Problem =
Under this line are the records; repeat exactly the lines starting at the one containing "The height and" and ending at the one containing "You are a computer-use", omitting pictures.

Start of Data extracts

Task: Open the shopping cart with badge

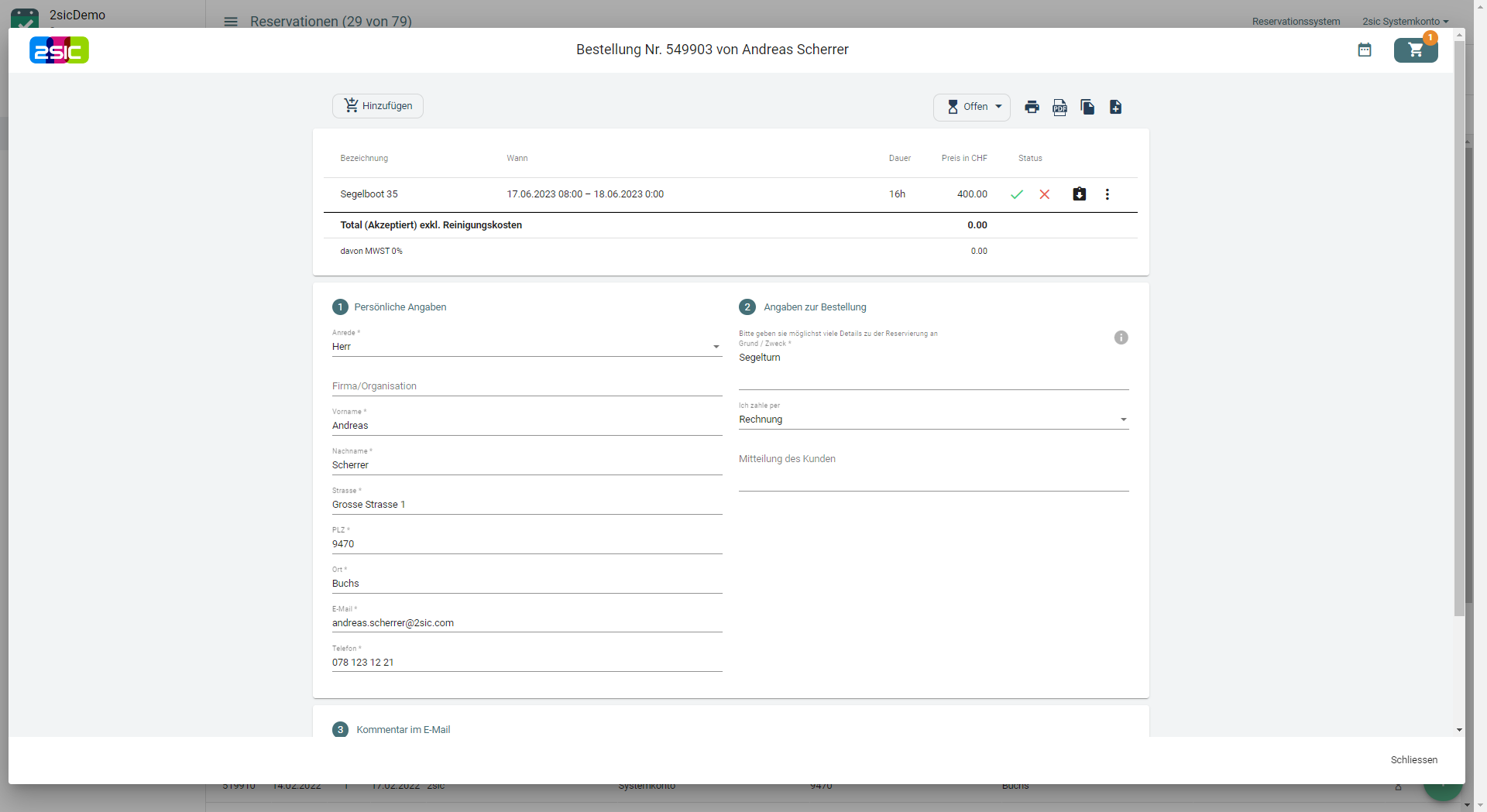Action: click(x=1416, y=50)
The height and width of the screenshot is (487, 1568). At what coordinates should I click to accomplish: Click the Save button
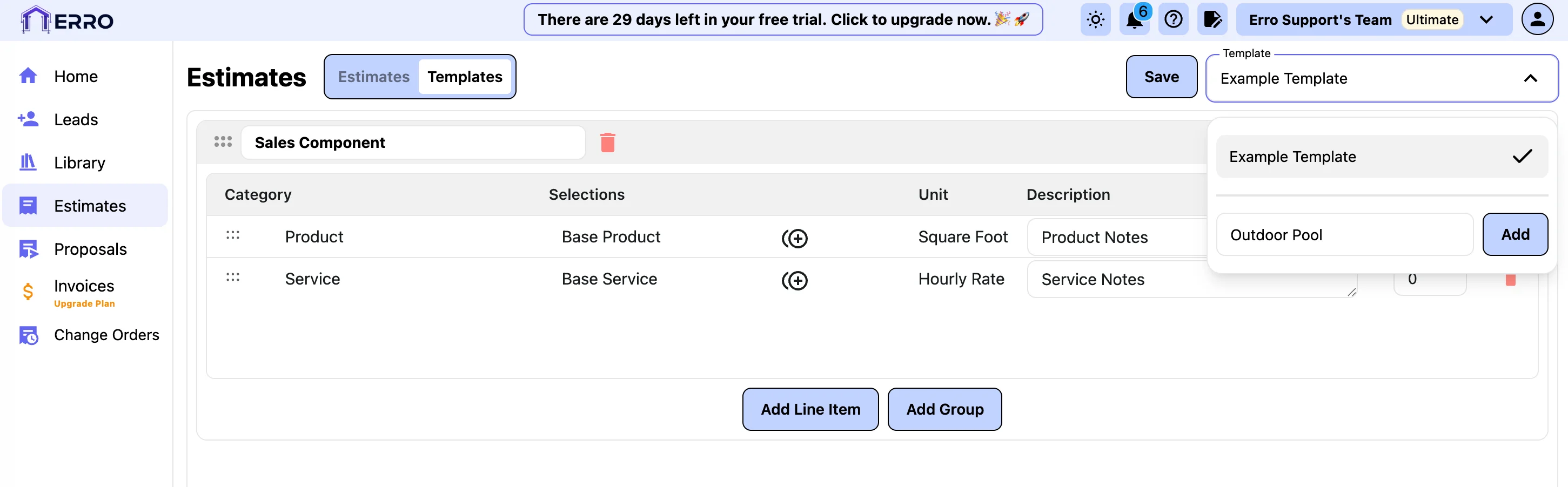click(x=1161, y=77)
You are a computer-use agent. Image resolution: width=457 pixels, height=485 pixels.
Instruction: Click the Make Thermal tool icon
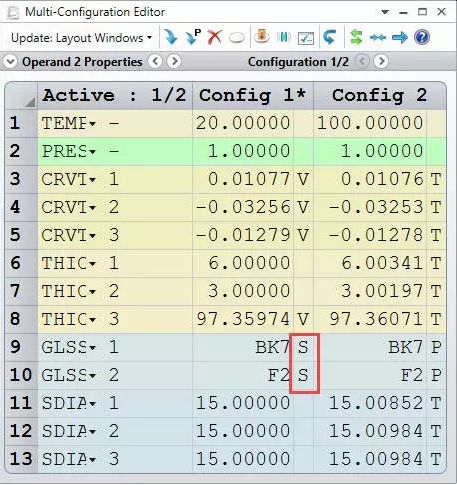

End of Data extracts

Answer to this task =
The height and width of the screenshot is (487, 1568). At what coordinates should I click to accomplish: Click the Save button
click(x=1161, y=77)
You are a computer-use agent. Image resolution: width=457 pixels, height=485 pixels.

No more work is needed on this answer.